EXERCISE DESCRIPTION:
Rewrite the material below as a JSON list of strings, one string per line, starting at the line containing "1024x1024 pixels. How" and continuing through the end of the material, with both ends included. Leave out blank lines and the pictures.

PROVIDED INFORMATION:
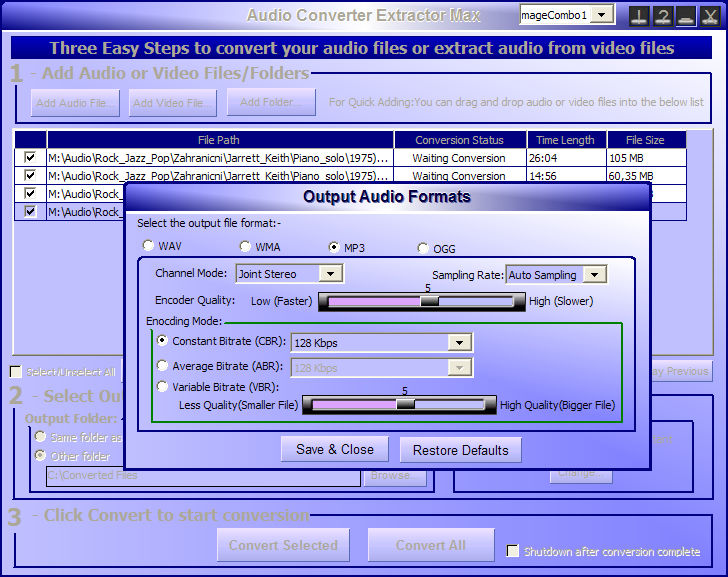Click the Conversion Status column header
Viewport: 728px width, 577px height.
pyautogui.click(x=459, y=140)
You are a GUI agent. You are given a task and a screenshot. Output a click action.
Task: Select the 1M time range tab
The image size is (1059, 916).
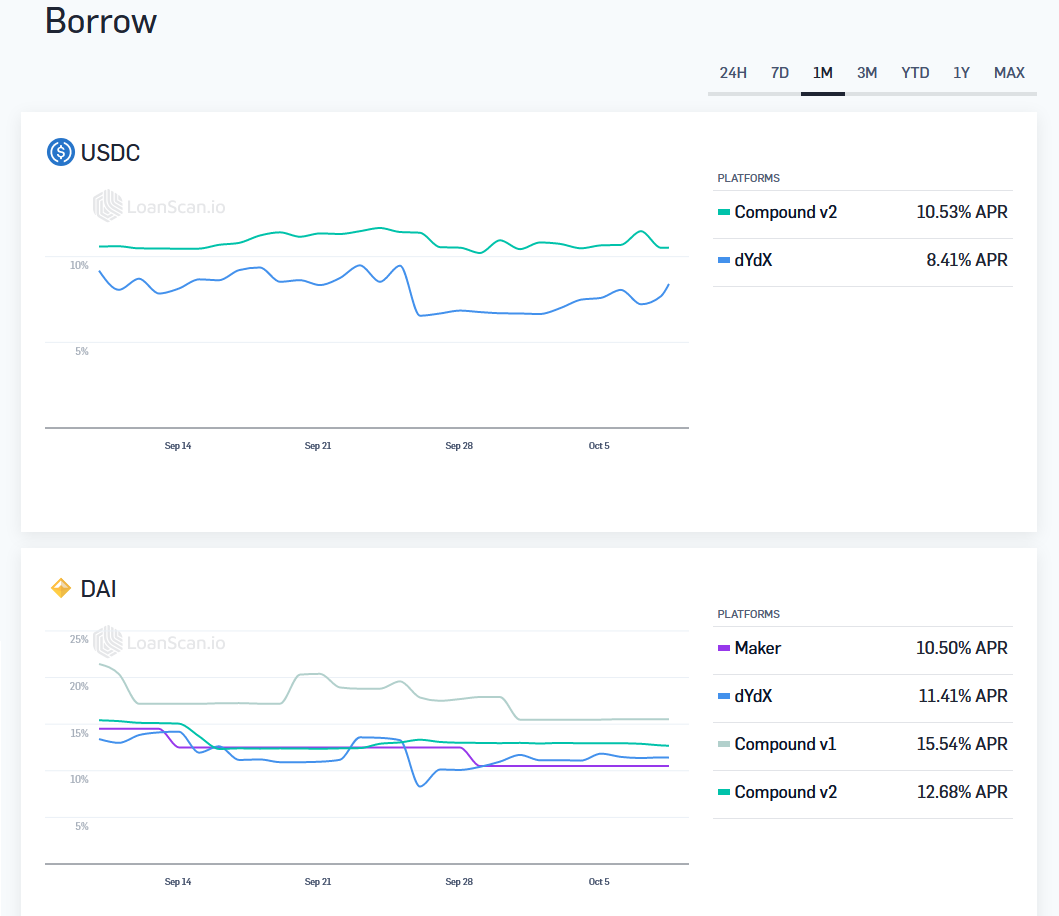click(822, 73)
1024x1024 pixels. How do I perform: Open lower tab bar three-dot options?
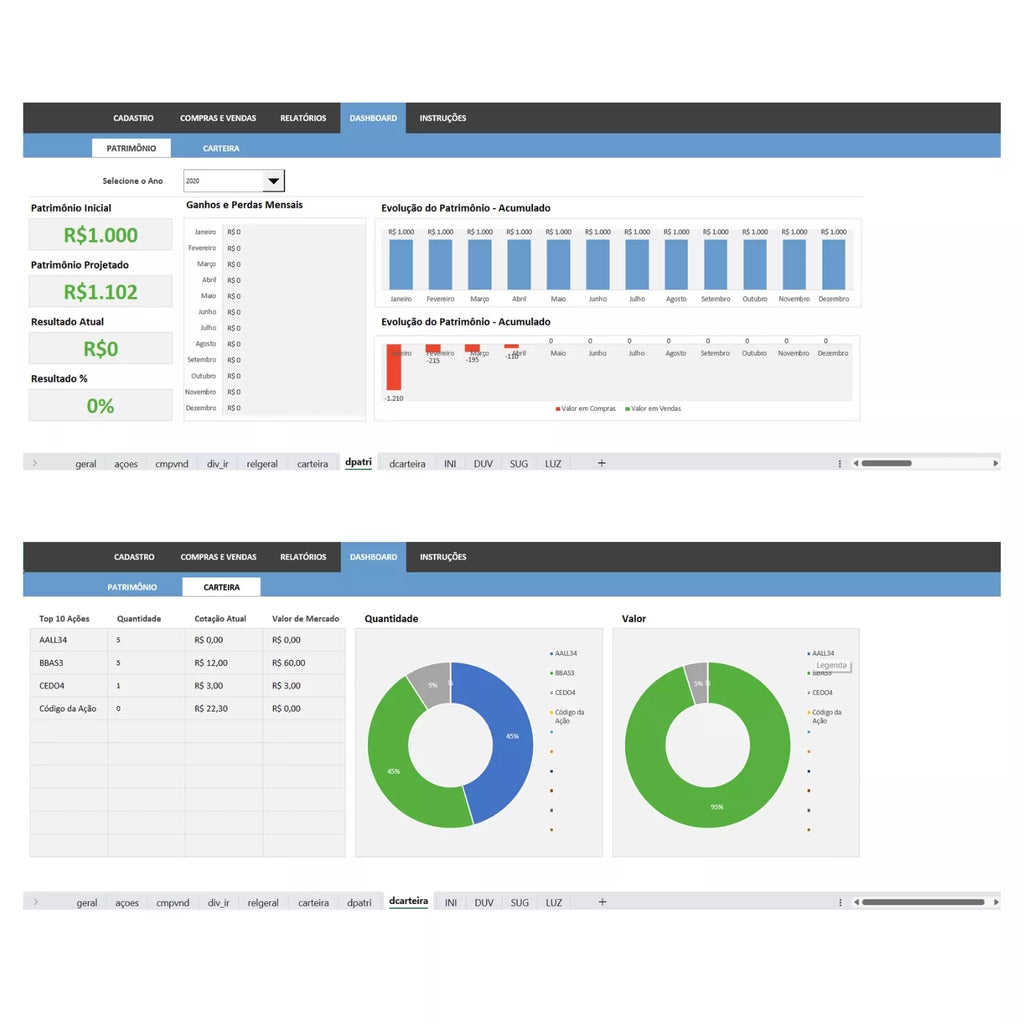[840, 903]
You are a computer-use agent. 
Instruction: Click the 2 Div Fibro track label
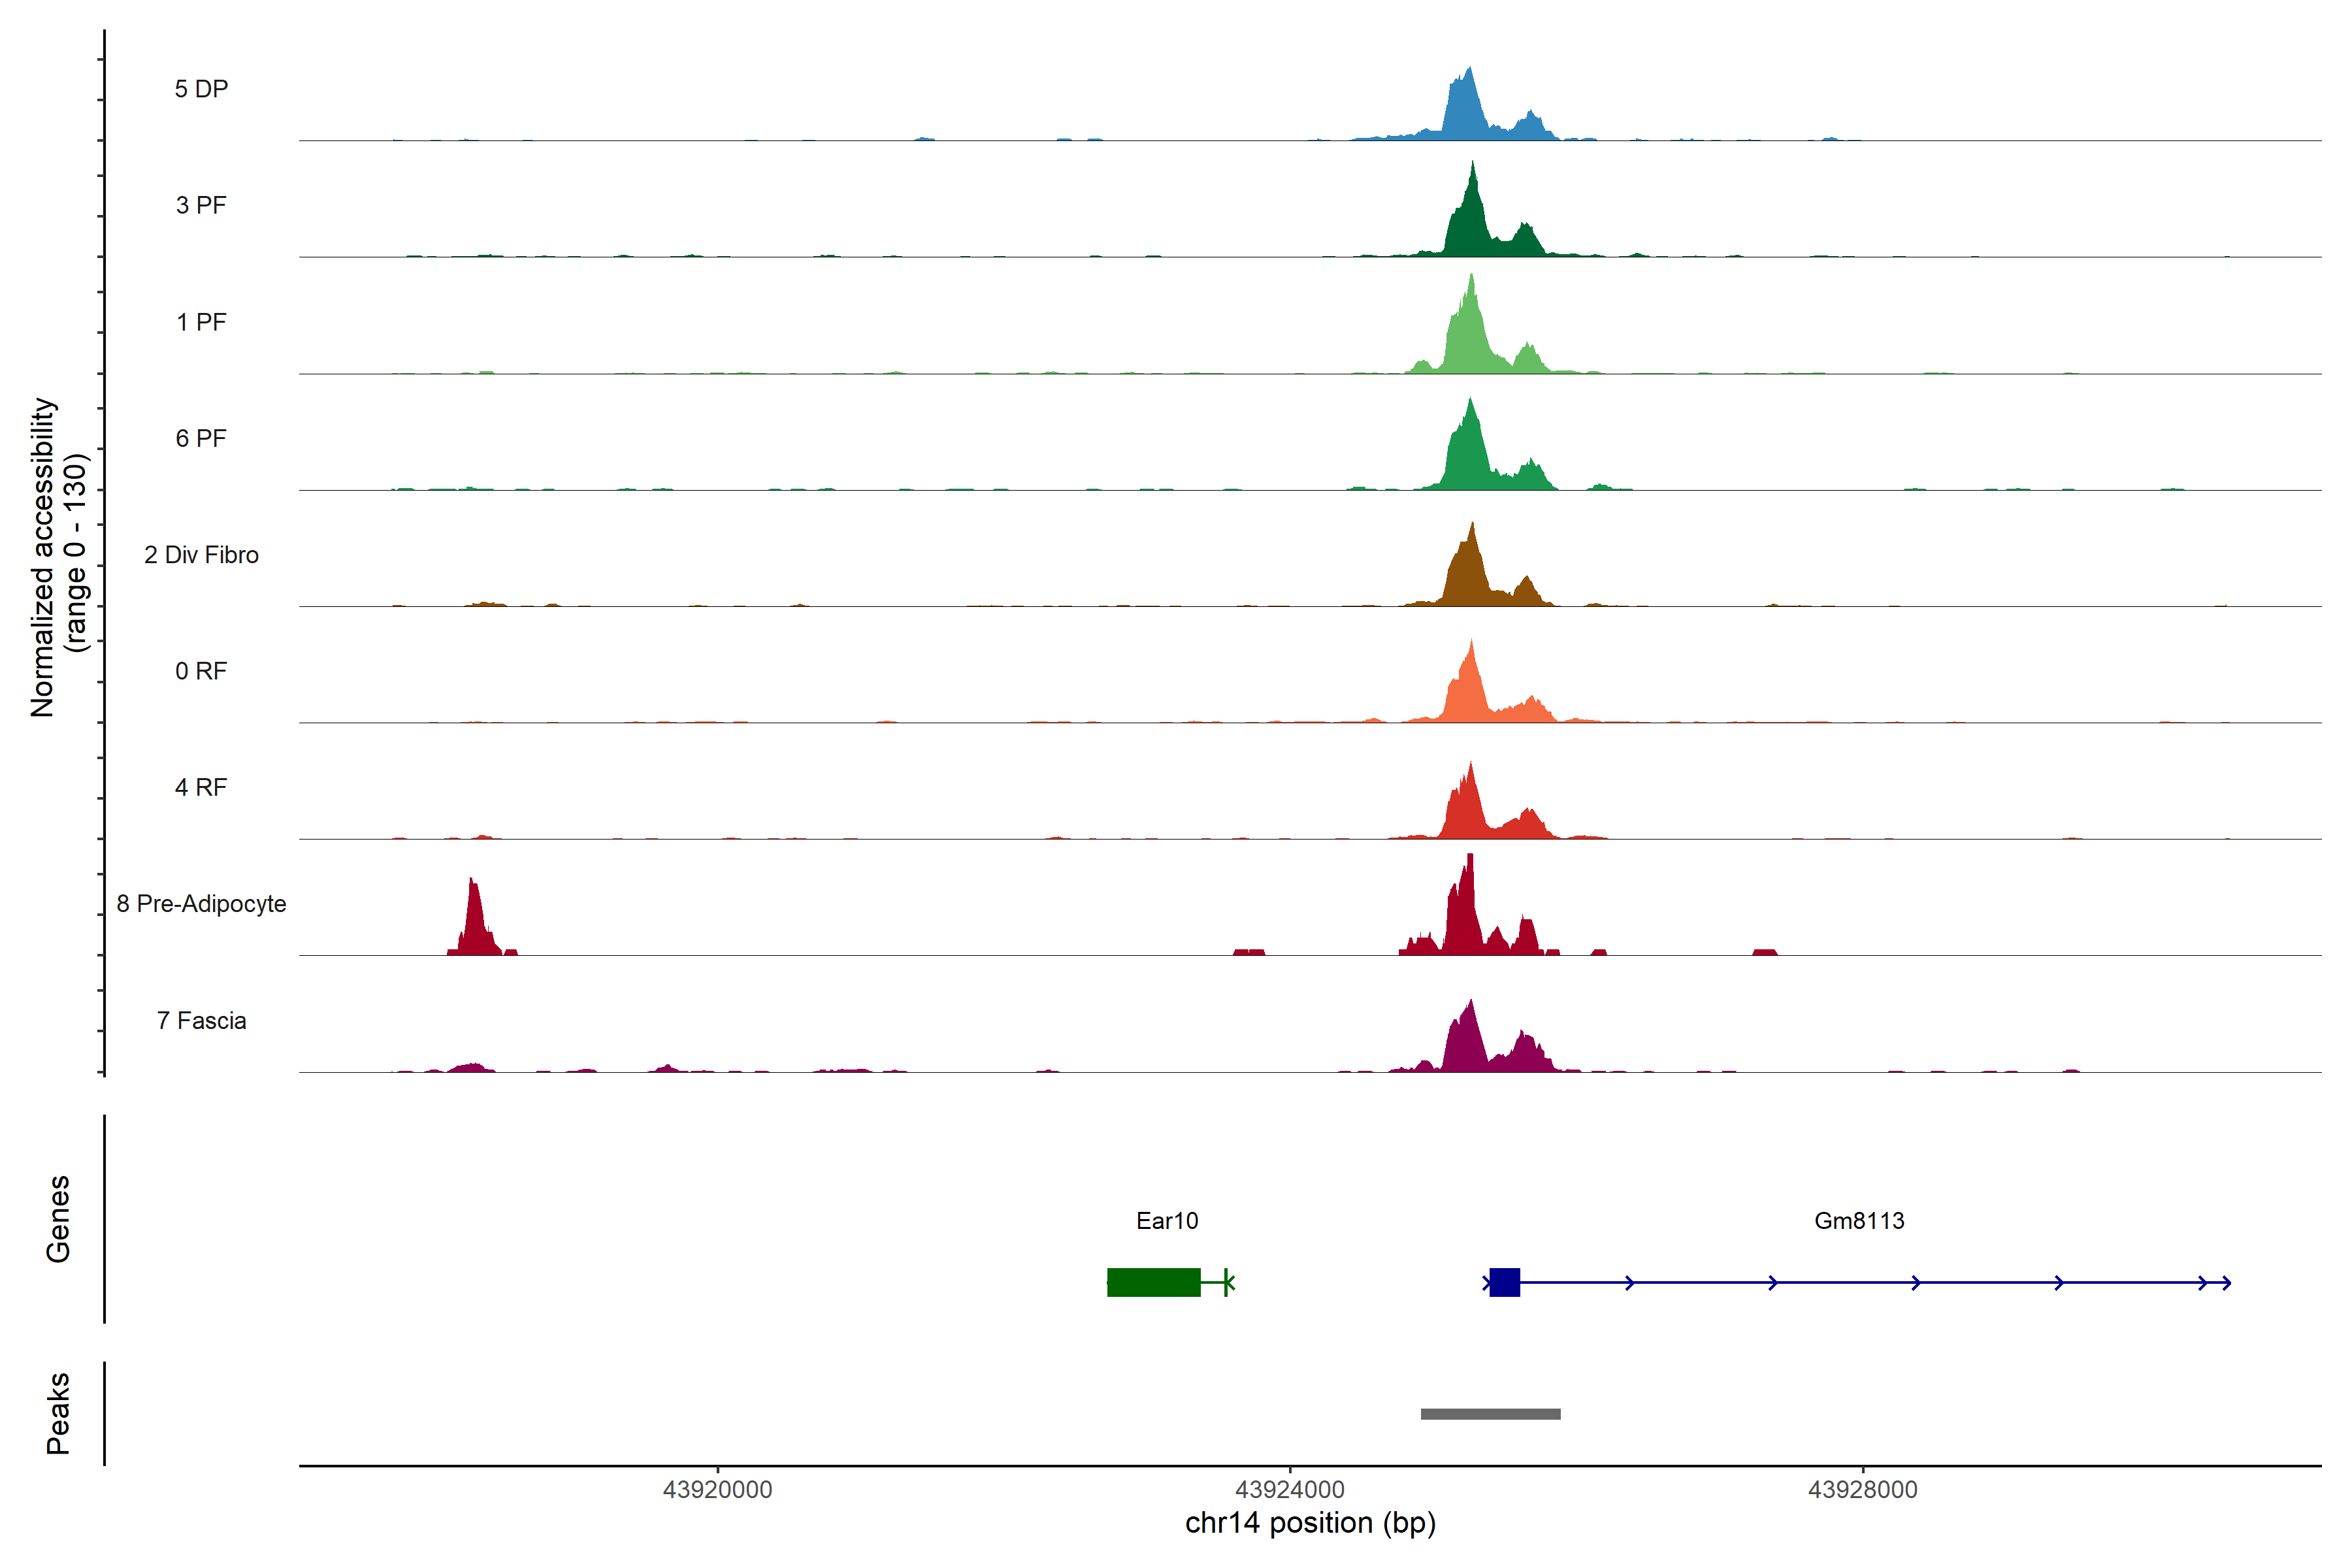[x=201, y=555]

COMPLETE OUTPUT:
[
  "1024x1024 pixels. How do I perform: Open lower tab bar three-dot options?",
  "[840, 903]",
  "You are a computer-use agent. ",
  "Instruction: Click the 2 Div Fibro track label",
  "[x=201, y=555]"
]